Then you are day trading...you have much bigger problems to deal with than stop losses. The only thing that separates trading from gambling is with gambling you have to realize losses ..with trading you don't...unless you use stop losses. Thus the comparison.
Thank you murray t turtle for the response. I would like to hear what @wxytrader have to say to the questions as well.
%% I use stops , but I dont gamble; as far as business goes/ no such thing as business with out losses[expences LOL.] Dave ramsey limits his losses ; 1]mainly with REALOR liscense + lots of buys LOL 2]He limits dumb stuff by not ignoring his wife 'her feelings-in tuition on that home turned out to be a nightmare loss.......................'' 3]diversification time , in stock market 4-9] 5 fund types 10]Radio business 11] promotion disclosed with his ELP endorsement 12]Stays away from cons mostly LOL 13]Book royalties 14 ]Self published books 15]Some SPY 16] Limits loses with no e debt\leverage , never....................
Averaging down is essentially like having a dynamic stop price. But instead of actually getting stopped out of the trade you just keep reducing your break even which is ultimately what every stop loss wishes to achieve...to stop out at a break even.

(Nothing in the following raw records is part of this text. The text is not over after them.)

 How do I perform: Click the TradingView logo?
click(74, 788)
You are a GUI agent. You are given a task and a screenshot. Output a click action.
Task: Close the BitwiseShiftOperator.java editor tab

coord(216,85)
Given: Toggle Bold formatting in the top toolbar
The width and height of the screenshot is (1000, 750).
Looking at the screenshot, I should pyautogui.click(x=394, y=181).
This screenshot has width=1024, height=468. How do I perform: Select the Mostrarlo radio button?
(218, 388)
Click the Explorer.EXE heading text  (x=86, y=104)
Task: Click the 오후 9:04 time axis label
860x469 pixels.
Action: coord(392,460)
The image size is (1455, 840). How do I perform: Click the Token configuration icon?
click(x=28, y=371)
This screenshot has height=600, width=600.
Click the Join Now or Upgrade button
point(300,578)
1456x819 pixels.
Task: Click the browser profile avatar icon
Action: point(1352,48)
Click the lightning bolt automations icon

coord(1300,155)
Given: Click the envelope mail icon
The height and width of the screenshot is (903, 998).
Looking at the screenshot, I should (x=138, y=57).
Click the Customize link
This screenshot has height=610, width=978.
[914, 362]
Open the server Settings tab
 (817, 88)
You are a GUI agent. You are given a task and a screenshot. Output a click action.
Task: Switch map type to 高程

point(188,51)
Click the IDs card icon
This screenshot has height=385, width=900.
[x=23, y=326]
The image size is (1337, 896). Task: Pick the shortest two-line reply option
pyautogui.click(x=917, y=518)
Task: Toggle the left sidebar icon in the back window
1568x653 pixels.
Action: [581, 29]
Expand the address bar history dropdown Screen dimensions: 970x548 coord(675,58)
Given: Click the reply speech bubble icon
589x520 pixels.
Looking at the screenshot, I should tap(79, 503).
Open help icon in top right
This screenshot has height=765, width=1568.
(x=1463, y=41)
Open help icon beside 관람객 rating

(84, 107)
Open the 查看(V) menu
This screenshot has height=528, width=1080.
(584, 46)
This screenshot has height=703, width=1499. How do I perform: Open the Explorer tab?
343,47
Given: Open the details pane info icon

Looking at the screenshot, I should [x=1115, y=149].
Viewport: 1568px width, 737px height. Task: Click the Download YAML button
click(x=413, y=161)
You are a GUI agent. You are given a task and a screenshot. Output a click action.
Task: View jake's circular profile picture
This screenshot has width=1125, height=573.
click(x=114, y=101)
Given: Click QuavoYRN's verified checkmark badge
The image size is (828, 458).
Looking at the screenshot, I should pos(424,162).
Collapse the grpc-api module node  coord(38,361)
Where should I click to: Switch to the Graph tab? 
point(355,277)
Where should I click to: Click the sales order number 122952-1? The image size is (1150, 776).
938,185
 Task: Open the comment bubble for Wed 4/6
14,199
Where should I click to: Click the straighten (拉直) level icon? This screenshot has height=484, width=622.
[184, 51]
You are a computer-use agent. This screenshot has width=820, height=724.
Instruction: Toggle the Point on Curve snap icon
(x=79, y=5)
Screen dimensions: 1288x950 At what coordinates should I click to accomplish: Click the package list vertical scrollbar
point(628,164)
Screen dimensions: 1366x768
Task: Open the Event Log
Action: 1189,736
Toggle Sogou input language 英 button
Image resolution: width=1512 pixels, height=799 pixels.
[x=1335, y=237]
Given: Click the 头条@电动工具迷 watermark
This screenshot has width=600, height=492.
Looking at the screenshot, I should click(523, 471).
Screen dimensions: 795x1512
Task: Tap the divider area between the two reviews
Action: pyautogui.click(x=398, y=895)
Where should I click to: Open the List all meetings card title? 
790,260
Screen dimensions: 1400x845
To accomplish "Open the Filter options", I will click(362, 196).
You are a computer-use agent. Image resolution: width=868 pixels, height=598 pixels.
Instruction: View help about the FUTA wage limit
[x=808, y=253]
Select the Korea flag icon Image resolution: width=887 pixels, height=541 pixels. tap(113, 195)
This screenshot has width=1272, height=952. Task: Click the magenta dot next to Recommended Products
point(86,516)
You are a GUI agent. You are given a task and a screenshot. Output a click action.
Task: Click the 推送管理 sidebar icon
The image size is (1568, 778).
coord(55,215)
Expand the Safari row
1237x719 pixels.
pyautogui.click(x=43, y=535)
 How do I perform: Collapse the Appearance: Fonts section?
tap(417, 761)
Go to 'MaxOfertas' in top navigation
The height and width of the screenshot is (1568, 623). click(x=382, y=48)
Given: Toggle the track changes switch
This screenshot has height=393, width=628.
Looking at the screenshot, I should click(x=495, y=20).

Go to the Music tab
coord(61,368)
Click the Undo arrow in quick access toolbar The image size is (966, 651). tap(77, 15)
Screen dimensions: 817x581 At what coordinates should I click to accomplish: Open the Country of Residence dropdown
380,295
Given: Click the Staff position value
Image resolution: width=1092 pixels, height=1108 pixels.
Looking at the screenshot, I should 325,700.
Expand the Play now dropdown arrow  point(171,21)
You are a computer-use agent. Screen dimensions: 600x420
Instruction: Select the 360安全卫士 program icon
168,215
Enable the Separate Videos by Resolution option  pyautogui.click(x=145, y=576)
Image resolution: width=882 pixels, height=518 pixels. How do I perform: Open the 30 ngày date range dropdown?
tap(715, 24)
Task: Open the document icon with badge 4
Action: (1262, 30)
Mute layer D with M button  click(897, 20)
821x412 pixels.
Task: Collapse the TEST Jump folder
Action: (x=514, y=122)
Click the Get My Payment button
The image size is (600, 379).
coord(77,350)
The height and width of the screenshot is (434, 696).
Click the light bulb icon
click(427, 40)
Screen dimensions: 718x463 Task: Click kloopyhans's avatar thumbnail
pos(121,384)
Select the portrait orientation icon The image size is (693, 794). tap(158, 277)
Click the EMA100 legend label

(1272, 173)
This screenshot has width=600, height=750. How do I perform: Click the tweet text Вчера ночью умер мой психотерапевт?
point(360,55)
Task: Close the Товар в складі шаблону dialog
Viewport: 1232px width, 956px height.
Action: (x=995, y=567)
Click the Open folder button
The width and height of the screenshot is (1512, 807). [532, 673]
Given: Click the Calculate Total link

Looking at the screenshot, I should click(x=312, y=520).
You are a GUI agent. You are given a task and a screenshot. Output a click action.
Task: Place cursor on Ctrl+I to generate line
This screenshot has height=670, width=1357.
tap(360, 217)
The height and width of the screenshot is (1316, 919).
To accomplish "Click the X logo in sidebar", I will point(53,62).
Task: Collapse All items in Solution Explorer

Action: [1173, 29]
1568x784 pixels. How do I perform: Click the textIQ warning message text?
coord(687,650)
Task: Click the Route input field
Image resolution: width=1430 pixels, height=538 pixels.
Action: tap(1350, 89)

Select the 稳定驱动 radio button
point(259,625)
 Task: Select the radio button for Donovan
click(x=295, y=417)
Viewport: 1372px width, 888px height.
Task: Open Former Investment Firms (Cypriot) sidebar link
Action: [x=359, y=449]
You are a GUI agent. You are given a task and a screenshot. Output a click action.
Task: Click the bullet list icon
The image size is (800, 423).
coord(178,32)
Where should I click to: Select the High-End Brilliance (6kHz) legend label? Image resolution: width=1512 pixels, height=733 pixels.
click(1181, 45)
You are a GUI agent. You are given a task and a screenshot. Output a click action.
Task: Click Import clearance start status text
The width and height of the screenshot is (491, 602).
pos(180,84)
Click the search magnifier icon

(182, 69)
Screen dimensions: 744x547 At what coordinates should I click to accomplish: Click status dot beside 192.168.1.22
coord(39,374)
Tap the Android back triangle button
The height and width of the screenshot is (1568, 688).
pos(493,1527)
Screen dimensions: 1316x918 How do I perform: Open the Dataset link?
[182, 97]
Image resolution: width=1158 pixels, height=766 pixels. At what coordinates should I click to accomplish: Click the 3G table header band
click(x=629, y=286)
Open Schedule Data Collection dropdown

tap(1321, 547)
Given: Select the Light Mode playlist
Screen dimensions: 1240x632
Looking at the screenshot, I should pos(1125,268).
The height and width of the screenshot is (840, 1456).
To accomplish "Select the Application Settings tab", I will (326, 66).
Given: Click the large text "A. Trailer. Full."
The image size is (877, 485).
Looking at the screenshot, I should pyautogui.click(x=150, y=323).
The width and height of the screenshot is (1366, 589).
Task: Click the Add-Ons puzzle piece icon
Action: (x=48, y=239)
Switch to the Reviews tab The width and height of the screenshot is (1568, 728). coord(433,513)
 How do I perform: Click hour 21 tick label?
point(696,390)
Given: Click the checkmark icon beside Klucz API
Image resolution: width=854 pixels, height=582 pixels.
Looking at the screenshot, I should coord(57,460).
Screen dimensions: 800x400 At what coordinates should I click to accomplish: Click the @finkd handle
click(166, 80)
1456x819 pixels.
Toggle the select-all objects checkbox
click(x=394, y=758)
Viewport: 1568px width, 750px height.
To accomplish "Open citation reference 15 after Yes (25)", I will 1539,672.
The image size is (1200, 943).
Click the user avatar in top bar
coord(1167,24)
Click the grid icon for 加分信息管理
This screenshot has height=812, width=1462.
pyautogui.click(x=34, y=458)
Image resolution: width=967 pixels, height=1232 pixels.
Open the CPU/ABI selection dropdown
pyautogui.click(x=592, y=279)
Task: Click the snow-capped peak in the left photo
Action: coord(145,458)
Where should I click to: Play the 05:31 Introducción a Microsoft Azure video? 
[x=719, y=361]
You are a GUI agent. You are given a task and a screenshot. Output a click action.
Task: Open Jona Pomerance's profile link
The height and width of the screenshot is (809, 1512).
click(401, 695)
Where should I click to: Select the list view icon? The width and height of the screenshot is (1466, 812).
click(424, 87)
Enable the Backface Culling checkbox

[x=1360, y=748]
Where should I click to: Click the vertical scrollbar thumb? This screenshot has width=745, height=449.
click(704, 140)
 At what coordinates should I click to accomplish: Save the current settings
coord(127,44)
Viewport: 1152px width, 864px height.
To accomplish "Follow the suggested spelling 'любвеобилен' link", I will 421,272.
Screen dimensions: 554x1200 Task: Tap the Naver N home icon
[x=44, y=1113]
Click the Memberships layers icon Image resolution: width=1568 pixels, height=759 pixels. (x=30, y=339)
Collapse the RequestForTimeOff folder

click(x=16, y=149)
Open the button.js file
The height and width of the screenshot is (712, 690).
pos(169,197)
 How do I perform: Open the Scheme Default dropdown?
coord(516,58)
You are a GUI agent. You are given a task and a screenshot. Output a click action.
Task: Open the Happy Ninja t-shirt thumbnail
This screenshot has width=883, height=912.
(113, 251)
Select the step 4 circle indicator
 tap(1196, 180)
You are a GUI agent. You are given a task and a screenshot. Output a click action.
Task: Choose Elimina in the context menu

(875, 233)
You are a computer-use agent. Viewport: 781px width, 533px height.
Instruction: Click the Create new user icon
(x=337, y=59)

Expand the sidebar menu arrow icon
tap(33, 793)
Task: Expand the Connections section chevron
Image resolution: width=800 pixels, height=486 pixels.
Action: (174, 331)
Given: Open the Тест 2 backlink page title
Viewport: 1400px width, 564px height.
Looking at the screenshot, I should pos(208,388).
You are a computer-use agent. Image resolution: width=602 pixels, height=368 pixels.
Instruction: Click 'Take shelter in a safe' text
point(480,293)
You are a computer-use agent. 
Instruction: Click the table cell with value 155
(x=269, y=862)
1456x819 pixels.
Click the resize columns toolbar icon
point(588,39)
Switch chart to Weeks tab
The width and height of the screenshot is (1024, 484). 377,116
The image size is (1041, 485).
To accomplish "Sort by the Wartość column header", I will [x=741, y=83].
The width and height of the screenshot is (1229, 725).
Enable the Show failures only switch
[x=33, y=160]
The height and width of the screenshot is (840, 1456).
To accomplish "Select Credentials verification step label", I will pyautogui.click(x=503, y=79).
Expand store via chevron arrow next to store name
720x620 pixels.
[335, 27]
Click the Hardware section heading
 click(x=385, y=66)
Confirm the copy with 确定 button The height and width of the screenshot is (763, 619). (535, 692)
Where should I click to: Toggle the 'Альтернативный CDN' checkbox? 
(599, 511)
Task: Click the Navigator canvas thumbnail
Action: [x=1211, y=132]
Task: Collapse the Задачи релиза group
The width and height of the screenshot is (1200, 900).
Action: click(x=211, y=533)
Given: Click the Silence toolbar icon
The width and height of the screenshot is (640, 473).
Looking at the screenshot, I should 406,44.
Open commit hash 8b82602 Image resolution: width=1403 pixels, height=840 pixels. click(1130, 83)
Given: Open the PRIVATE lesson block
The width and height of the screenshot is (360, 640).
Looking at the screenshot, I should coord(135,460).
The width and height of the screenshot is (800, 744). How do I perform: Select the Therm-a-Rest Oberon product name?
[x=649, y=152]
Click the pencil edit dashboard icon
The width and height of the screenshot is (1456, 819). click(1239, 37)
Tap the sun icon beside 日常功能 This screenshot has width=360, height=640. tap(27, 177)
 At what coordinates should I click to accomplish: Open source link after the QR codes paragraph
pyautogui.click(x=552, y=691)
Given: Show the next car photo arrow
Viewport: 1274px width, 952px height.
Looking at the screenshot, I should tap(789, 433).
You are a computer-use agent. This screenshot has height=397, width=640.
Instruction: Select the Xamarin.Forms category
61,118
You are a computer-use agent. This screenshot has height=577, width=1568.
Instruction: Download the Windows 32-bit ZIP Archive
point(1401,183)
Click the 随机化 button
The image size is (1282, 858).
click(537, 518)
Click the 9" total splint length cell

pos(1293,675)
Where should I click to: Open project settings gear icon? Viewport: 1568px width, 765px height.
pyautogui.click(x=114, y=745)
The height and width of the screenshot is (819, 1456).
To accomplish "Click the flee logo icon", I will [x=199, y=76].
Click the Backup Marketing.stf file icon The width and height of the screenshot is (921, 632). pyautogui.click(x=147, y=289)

But I'm not day trading, I'm swing/position trading. And there are times that you have to realize losses when you are stock trading. A company goes bankrupt. (Enron) A company drops in price and gets bought out in an all cash deal. A company gets taken private. Not to mention the company that drops in price and stays there. Ties up your capital for years. You can't tell me what your portfolio will be worth tomorrow or at anytime in the future. You are letting the market control your investments rather than having control yourself.
Competitions don't attract the most talented competitors, they attract people who want to be known as the most talented competitors.
Where do you get the money to average down? Where would you be if you averaged down on a stock like enron?